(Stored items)
•••
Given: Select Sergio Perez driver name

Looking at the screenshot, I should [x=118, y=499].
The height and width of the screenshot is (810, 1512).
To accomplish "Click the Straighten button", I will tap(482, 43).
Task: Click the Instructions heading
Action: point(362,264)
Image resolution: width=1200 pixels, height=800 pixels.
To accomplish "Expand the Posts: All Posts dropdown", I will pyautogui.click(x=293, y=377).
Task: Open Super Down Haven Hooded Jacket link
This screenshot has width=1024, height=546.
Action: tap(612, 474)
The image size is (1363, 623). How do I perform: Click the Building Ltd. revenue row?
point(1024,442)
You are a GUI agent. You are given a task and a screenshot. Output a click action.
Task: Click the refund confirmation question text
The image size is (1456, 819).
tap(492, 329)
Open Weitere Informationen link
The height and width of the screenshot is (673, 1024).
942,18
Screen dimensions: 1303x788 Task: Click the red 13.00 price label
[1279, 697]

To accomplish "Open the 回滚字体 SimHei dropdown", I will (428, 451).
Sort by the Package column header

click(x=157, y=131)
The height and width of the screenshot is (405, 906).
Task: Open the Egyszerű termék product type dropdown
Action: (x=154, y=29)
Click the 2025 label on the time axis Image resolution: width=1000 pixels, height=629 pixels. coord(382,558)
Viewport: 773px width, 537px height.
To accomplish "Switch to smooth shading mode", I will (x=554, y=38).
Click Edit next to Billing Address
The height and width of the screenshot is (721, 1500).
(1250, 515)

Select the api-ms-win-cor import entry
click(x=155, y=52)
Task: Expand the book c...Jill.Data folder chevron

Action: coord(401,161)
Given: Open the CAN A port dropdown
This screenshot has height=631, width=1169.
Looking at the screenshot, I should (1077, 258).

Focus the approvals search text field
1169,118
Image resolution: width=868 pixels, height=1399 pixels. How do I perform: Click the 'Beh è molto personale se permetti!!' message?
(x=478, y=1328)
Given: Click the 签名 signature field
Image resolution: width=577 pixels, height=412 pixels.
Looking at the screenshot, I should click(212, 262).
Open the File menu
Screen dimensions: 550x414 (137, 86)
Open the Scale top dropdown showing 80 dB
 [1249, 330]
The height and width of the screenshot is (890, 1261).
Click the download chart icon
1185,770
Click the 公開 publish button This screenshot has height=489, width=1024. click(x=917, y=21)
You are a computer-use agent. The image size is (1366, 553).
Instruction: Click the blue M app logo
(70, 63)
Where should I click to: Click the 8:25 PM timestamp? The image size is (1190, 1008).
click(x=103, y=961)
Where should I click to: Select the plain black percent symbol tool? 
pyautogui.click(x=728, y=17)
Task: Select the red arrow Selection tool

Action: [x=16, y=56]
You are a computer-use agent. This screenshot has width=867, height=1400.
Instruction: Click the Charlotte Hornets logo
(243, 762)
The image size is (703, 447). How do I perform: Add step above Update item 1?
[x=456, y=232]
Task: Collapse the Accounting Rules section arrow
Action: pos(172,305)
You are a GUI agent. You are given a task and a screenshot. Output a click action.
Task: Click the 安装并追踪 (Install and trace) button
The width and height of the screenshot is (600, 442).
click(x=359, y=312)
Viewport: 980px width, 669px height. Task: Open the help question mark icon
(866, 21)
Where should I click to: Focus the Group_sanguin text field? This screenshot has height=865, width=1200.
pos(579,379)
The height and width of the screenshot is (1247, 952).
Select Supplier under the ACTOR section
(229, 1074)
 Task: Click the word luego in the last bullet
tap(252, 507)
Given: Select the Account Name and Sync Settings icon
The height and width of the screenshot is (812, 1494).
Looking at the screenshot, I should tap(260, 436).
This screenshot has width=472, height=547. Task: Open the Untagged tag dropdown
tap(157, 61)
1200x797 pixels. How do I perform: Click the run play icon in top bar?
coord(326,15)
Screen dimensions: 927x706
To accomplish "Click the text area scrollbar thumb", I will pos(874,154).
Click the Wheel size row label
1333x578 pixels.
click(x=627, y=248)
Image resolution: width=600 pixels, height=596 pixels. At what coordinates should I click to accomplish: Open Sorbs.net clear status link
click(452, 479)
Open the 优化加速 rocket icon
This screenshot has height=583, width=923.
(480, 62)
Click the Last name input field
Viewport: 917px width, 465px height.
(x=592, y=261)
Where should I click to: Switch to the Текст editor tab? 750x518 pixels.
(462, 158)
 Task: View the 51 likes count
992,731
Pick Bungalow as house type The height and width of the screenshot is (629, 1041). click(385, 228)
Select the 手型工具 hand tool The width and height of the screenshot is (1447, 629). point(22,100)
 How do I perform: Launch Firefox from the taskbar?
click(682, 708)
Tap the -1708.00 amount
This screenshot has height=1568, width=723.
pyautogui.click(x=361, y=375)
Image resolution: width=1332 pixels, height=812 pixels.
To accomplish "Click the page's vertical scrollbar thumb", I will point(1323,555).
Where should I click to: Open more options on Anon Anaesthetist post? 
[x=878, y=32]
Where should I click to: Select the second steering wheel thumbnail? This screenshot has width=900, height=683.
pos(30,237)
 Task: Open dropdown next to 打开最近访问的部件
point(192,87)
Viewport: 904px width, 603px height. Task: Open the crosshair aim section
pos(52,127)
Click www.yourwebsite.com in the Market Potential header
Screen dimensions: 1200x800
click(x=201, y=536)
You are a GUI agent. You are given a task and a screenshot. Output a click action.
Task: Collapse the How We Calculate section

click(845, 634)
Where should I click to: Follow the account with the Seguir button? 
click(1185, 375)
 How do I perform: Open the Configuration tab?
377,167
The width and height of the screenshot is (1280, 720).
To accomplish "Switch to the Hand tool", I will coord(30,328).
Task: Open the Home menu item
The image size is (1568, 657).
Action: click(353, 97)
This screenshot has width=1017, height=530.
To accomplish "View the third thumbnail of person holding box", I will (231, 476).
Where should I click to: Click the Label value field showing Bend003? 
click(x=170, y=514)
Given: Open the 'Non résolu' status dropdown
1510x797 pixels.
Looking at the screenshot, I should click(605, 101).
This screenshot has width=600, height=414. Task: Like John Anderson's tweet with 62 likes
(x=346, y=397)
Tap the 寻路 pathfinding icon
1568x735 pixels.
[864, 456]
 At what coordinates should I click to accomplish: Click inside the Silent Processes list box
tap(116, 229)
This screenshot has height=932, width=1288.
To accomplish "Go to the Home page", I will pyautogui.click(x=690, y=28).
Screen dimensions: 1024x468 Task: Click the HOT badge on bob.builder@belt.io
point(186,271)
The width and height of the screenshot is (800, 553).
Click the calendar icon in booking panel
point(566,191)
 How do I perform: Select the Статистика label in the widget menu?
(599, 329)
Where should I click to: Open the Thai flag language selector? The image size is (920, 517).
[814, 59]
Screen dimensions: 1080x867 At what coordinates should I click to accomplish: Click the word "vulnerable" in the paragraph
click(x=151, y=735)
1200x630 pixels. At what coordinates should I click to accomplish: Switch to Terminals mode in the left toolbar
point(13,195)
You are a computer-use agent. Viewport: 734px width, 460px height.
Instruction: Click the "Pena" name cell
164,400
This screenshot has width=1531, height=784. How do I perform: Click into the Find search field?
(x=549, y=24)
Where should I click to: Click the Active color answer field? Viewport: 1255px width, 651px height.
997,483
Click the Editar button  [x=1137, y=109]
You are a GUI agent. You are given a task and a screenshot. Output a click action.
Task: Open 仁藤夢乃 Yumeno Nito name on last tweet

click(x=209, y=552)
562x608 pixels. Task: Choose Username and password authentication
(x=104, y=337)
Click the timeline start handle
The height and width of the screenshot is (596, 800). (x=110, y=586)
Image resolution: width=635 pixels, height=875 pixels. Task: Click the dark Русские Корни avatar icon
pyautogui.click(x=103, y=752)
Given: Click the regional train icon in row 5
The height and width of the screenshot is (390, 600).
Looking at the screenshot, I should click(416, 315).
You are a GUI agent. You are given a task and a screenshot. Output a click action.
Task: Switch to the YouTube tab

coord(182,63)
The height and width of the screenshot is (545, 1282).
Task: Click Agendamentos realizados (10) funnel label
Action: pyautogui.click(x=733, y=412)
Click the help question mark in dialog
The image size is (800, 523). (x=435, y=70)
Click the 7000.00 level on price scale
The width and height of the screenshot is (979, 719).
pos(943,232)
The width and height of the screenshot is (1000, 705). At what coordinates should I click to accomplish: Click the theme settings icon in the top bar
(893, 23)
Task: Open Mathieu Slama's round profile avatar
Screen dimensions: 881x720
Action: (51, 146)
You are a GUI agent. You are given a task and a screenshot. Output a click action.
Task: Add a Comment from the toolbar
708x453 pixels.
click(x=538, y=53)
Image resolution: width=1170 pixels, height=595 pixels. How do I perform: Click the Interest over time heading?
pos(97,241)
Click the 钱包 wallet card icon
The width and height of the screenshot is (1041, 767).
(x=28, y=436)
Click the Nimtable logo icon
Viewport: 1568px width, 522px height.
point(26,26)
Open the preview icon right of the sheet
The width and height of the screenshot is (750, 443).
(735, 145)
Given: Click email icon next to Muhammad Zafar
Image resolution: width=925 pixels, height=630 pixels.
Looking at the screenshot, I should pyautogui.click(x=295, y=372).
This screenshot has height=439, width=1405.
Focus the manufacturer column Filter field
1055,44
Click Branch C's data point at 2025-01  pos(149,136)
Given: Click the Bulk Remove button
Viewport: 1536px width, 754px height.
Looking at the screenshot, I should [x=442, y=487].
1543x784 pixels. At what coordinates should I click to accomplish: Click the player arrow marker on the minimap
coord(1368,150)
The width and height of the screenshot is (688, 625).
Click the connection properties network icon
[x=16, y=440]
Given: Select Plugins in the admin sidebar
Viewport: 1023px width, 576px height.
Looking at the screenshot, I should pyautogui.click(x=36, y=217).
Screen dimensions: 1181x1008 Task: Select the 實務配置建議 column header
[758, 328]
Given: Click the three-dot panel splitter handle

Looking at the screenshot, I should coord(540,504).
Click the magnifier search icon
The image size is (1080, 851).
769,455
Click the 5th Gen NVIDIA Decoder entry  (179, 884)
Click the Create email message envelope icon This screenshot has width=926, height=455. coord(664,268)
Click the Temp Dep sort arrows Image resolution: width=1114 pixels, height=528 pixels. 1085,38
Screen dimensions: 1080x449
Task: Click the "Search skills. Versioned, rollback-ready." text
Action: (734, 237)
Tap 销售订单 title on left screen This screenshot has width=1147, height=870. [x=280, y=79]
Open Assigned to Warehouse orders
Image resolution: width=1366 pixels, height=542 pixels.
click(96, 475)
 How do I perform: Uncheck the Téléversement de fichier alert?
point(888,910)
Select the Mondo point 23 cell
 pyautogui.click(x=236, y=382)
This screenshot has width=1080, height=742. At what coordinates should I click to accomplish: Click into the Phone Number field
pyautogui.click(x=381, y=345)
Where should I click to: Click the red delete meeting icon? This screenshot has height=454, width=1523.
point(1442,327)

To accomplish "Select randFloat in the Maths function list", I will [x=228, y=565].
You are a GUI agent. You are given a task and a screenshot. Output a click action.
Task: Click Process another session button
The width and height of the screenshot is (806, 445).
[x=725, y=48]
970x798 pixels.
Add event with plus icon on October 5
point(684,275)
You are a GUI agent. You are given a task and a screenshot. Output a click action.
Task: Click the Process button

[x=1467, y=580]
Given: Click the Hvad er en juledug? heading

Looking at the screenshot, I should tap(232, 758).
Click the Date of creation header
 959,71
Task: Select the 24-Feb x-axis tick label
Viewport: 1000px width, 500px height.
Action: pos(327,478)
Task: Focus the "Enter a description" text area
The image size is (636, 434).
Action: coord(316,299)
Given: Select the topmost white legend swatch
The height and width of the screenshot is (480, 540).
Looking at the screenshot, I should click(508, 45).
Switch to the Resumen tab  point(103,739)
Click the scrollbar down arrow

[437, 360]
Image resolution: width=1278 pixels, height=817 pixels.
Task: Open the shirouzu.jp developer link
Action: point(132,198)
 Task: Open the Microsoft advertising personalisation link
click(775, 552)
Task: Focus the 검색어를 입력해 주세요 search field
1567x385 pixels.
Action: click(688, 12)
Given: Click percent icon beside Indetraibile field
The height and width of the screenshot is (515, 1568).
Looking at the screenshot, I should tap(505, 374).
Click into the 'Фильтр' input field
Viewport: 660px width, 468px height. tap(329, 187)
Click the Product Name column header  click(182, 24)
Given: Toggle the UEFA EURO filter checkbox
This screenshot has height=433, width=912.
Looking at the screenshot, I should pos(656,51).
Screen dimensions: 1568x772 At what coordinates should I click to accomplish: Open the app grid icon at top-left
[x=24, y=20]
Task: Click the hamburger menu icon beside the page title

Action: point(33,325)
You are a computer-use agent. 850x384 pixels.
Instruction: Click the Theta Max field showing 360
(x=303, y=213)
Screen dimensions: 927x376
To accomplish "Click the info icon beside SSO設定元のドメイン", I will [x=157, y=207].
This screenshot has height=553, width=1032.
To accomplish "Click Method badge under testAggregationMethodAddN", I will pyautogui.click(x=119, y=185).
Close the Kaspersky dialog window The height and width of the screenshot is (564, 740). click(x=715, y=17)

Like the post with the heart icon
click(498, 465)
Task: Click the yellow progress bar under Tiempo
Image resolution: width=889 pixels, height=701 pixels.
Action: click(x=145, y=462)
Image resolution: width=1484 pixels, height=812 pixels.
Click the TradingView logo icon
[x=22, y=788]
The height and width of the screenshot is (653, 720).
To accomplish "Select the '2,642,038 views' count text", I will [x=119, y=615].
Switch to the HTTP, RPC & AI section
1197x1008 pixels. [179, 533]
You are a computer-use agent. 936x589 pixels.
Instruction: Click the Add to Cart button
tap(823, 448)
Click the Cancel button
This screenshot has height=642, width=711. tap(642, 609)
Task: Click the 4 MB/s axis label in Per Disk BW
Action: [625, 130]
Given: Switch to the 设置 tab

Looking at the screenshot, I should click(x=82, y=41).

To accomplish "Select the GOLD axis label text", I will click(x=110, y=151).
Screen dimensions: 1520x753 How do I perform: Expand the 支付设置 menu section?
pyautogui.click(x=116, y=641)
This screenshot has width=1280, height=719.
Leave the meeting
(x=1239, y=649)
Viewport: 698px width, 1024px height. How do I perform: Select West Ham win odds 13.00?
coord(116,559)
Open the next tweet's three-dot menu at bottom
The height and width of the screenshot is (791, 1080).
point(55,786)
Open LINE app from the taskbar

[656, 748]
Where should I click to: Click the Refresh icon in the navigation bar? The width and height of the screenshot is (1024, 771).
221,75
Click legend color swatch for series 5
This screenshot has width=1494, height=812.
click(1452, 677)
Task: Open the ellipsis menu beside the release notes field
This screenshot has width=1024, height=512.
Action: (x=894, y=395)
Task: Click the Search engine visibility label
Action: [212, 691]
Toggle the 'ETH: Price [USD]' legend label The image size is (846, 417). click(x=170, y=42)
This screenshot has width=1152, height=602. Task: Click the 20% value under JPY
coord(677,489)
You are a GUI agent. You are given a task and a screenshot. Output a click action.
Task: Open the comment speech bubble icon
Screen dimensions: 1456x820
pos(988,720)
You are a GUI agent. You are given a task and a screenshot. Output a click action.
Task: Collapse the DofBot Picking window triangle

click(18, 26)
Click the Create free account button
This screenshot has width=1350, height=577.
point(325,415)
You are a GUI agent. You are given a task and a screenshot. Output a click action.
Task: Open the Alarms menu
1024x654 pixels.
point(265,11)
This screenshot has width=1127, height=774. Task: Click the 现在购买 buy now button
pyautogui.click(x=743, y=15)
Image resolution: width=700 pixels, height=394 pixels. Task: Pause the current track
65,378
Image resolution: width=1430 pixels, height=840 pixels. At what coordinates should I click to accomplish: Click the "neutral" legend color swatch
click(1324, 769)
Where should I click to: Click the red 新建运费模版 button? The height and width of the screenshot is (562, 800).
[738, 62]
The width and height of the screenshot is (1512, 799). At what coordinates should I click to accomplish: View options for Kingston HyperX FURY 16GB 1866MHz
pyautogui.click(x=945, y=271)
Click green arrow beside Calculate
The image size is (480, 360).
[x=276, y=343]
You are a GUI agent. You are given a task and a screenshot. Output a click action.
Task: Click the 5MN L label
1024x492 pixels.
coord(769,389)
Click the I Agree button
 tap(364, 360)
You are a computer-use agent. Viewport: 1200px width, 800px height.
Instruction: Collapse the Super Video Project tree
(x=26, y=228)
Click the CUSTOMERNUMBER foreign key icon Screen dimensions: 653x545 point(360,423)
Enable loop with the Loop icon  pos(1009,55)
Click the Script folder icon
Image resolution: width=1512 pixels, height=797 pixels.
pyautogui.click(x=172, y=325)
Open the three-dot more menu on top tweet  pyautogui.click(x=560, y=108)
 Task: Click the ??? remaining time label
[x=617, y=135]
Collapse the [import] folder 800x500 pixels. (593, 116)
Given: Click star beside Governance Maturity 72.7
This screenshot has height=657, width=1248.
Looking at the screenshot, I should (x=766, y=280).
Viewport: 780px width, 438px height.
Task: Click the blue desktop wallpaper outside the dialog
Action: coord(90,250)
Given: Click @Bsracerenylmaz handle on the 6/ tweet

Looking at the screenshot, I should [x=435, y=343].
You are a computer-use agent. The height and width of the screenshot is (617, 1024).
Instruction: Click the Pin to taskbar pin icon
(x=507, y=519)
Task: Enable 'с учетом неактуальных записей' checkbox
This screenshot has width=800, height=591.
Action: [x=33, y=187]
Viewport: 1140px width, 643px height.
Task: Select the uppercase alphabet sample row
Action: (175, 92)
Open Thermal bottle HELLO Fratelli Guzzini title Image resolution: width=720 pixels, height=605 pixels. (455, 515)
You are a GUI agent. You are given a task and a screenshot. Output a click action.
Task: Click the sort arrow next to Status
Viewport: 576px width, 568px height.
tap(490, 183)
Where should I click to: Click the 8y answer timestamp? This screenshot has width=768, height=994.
•••
WHAT IS REQUIRED:
Would you please copy every line in the data that contains the word "checkbox"?

OUTPUT OF THE TASK:
Given: Toggle the UEFA EURO filter checkbox
Task: Enable 'с учетом неактуальных записей' checkbox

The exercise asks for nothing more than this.